***** DATA RECORDS

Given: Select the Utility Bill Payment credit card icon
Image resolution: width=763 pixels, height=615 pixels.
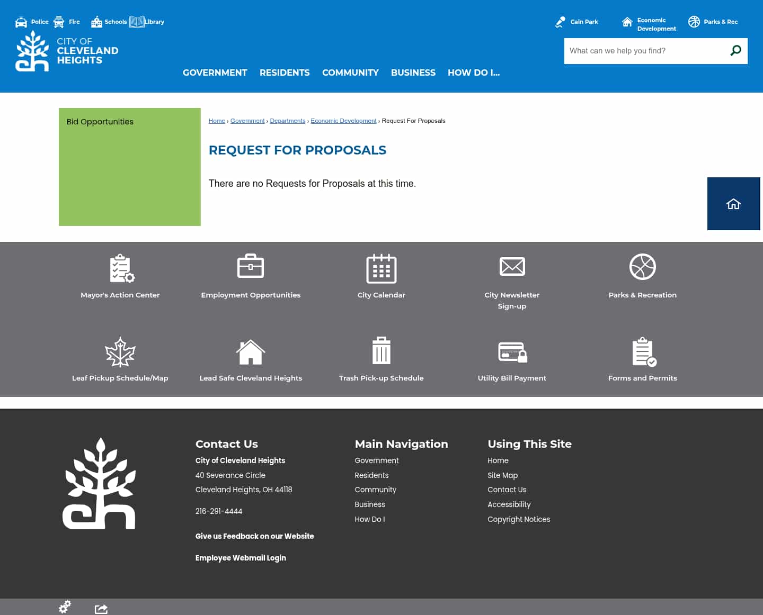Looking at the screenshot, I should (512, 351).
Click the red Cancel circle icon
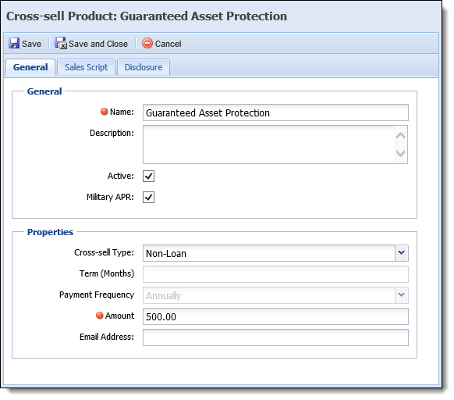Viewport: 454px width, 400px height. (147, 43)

**********
***** DATA RECORDS

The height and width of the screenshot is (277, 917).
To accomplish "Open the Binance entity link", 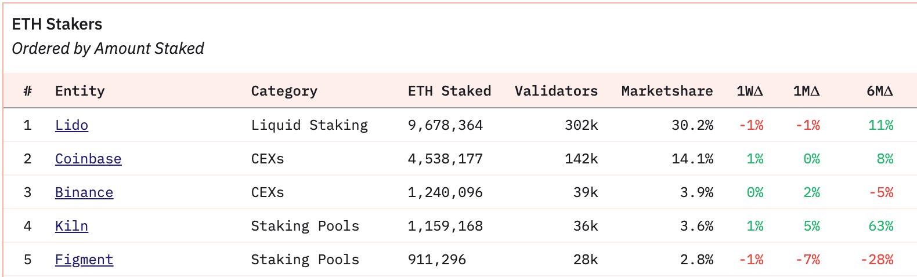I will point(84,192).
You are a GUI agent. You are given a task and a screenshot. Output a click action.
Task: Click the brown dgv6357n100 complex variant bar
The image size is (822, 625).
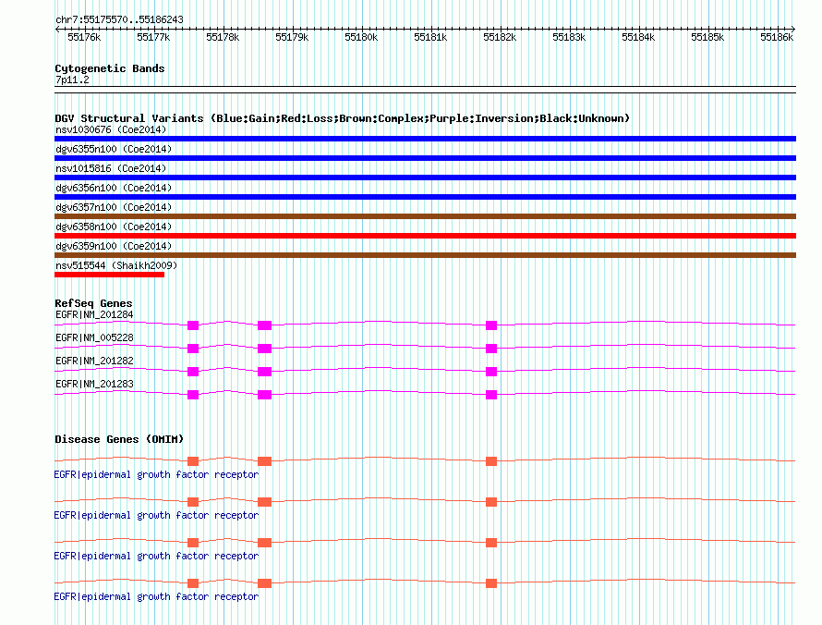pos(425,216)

**********
***** DATA RECORDS

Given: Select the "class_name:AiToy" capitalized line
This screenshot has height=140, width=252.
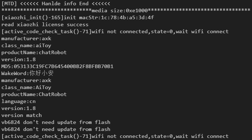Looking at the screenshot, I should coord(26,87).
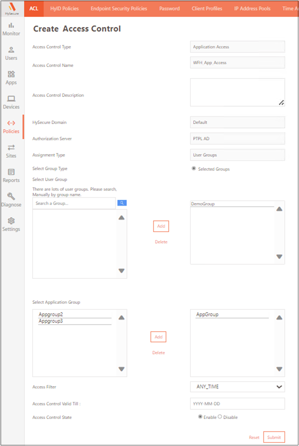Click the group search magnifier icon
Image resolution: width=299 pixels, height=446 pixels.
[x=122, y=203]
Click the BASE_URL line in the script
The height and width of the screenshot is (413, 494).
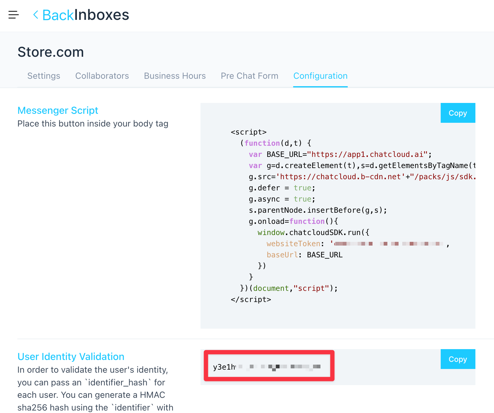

**********

In the entries above, identify every line with the string "Select".

Given: Select the Utility Bill Payment credit card icon
Given: Select the "class_name:AiToy" capitalized line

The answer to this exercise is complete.